Scenario Rough odds What we would observe by Dec 31, 2026
Base: a second network announces a CTV acquisition or majority stake Most likely DoorDash, a grocery-data network, or Uber buys or takes control of CTV or shoppable-video adtech
Partial: an exclusive owned-inventory or adtech deal, no acquisition Plausible A network signs an exclusive CTV supply or tech tie-up short of ownership
Miss: partnerships only, a deal slips to 2027 Non-trivial The second tier keeps renting reach; antitrust or macro delays any deal

Frequently asked questions

What exactly is the prediction?

That a top-tier US retail media network beyond Amazon and Walmart is likely to announce a CTV consolidation move, an acquisition, a majority stake, or an exclusive owned-CTV adtech capability, before year-end 2026. The second tier of networks is the most probable source.

Why connected TV specifically, and not another channel?

Because CTV uniquely pairs mass reach with the first-party purchase data retail networks own, and because both leaders moved into it in the same June window. When Amazon and Walmart converge on one adjacency simultaneously, the followers rarely sit still for long.

Who is the most likely second mover?

DoorDash, given its acquisitive track record with Symbiosys, or a grocery-data network like Target’s Roundel or Kroger’s precision-marketing arm, given the value of their first-party data to CTV buyers. Instacart is the higher-impact but less certain wild card.

Could this just be hype about shoppable TV?
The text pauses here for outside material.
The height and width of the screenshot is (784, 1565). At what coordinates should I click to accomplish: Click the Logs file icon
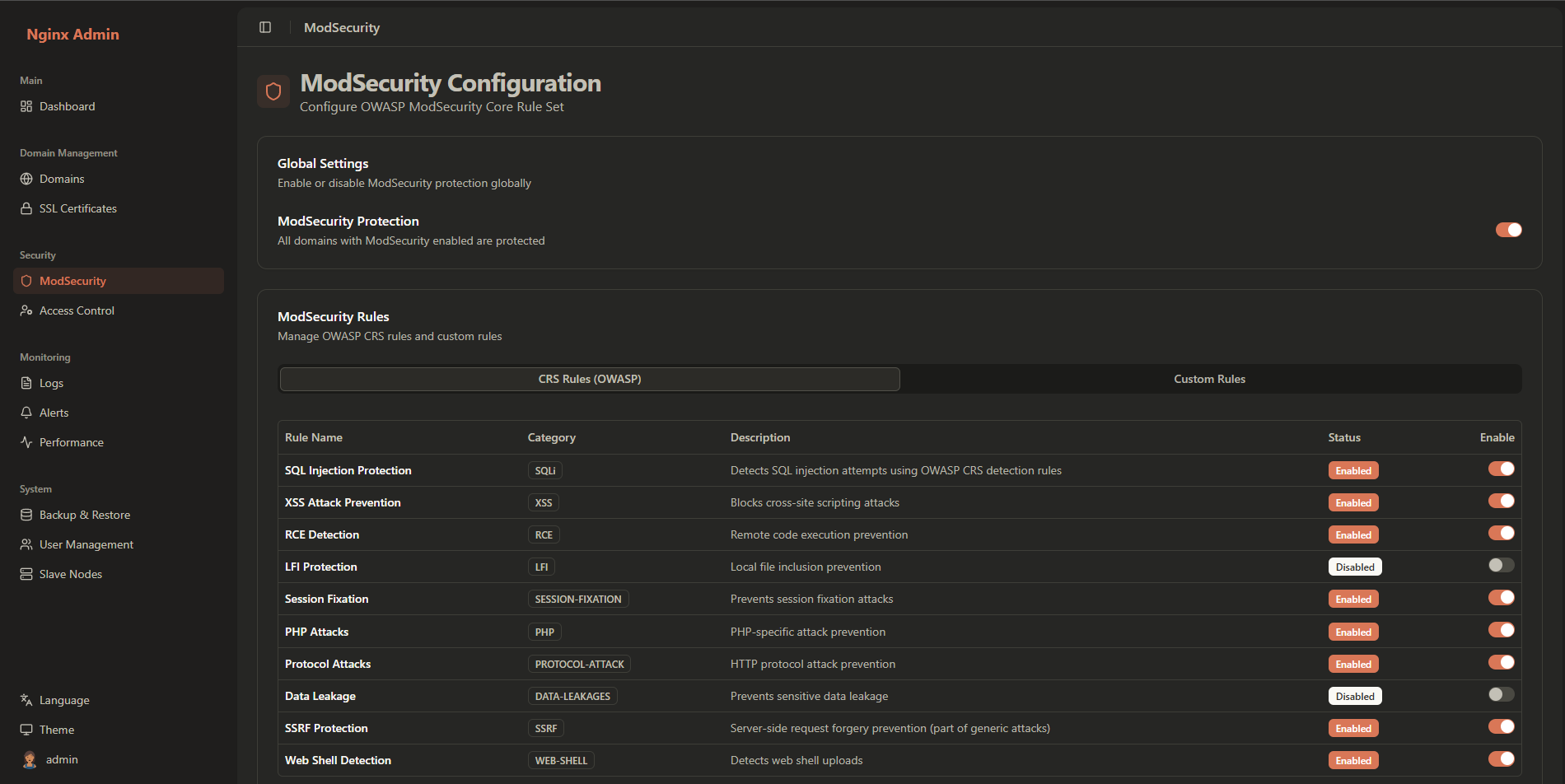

The Samsung-Amazon launch shows shoppable TV is now a live, bookable format with named brand partners, not a demo. That said, “buyable at scale” and “large share of budgets” are different milestones, and the format still has to prove durable holiday-season performance.

What is the strongest argument against the prediction?

That the second tier chooses partnerships over ownership, as Instacart already does with Roku and YouTube. If renting CTV reach proves good enough for the 2026 holiday season, no acquisition happens and the strict prediction misses.

How would regulation change the timeline?

Walmart’s Vibe.co deal faces an HSR waiting period and is expected to close only by the end of fiscal 2027. If regulators signal tougher scrutiny of retail-media adtech tie-ups, a second network could delay a deal into early 2027 or restructure it as a partnership to avoid review.

How does this connect to the Fox-Roku deal?

Fox’s roughly $22 billion acquisition of Roku consolidates shoppable-TV distribution and removes a large independent asset from the board. Scarcer targets plus fresh, higher price benchmarks are a classic setup for follow-on deals, which supports the sooner-rather-than-later timing.

What should brands and agencies do about it now?

Test new CTV partners on whether measurement is genuinely closed-loop, expect a wave of self-serve buying tools, and plan for near-term fragmentation that consolidates over the following year. Lock in performance guarantees before the field thins.

When will we know if the prediction was right?

By December 31, 2026. A clean hit is an announced acquisition or majority stake; a partial hit is an exclusive owned-inventory or adtech deal; partnerships alone count as a miss.